You’re supposed to go to the doctor for a yearly checkup, aren’t you? These regularly scheduled appointments are essential for maintaining good health and, optimistically, leading to a long and prosperous life.

Doesn’t it make sense that organizations should do the same?

In most cases, healthy organizations see employees who are happy and productive, customers who are satisfied and loyal, and the company fits or exceeds industry benchmarks for financial performance. In fact, research from McKinsey has found that healthy organizations generate total returns to shareholders three times higher than unhealthy organizations. And of course, the opposite is true: an organization that is suffering from organizational health experiences show low employee engagement, retention issues, and lagging morale, which creates a negative snowball effect for teams and the company as a whole.

Consequently, when you understand and prioritize your organization’s health, you help your organization respond to challenges more easily and take advantage of opportunities in a changing business environment.

As leaders, we need to deliver transparent, thoughtful, and informed solutions to identify core impact areas in health and wellness. The accumulating impacts of global conflicts and economic vagueness have shown us that we owe it to our employees, our clients or customers, and the wider public to deliver on health and safety.

We know that when people are healthy, they are better able to handle physical stress, recover from illness more easily, and press themselves to achieve goals. On the other hand, poor health leads to stress and disease in both the employees and your organization.
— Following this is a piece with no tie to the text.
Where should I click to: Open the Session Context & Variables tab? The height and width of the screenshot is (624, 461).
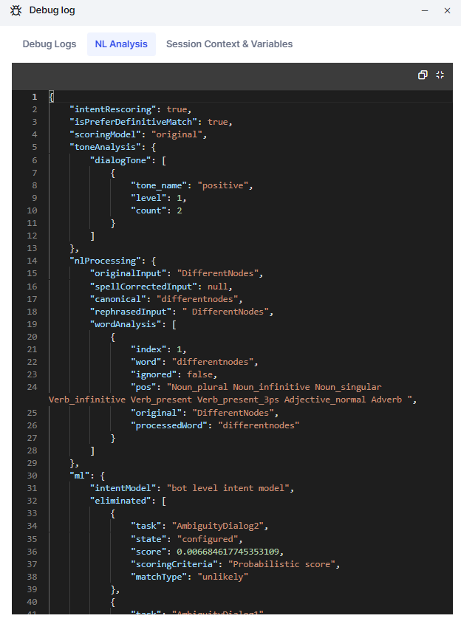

For years, we’ve seen organizations’ fortunes rise and fall based on their ability to react to and handle the political & regional shocks, economic uncertainty, competitors’ actions, and other disruptions quickly. Amid this instability, which in these days is quickening rather than declining, many organizations have a hard time. And yet, some organizations continue to thrive despite the challenges. Why do these companies succeed, year after year, in terms of operation, financials, and otherwise, while many don’t?

McKinsey research tells us that one of the main reasons is organizational health.

Organizational health includes how effectively leaders make decisions, assign resources, manage the day-to-day, and lead their teams to deliver high performance over the long-term. According to McKinsey, organizational health comprises three elements:

  • how well the entire organization rallies around a common vision and strategy,
  • how well the organization executes its strategy, and
  • how well the organization innovates and renews itself over time.

With leadership undergoing a generational transformation, a question: Do ethical principles and business go together?

As you know, errors, bad behavior, and poor judgment in leadership can negatively impact a company’s staff, brand, and reputation. It is my belief that for business success, organizations must have ethical leaders.

Ethical leadership means that leaders and managers are making decisions based on the right thing to do for the common good, not just based on what is best for themselves or for the bottom line. Yes, profits are important, but ethical leaders take into consideration the customers’ requirements, the communities they serve, and their staff, including the organization’s growth and revenue, when making these critical business decisions.

Ethical leaders encourage their team members to model this behavior, too. They help to build a workplace culture that values transparency, collaboration, and inclusion, and where everyone feels safe to express their views.

Research has shown that organizations that highlight ethics experience measurable benefits across the organization, including operations and financial performance. Organizations that prioritize ethics benefit from:

  • Increased customer trust and brand loyalty.
  • Stronger employee attraction and retention.
  • Healthier, more wide-ranging workplace cultures.
  • Lessened legal, regulatory, and reputational risk.

Another question: How can business ethics shape company culture?

This can be achieved by fair compensation and progression procedures, respect for all employees and their rights as human beings, commitment to a cooperative environment, and mental safety and open communication.

Before I conclude, I do want to mention an example to avoid. Enron will serve as a long-lasting reminder that ethical breakdowns create systemic after-effects that expand far beyond a single company.

My concluding question to you is: What are you going to do to contribute to creating an ethical and healthy organization?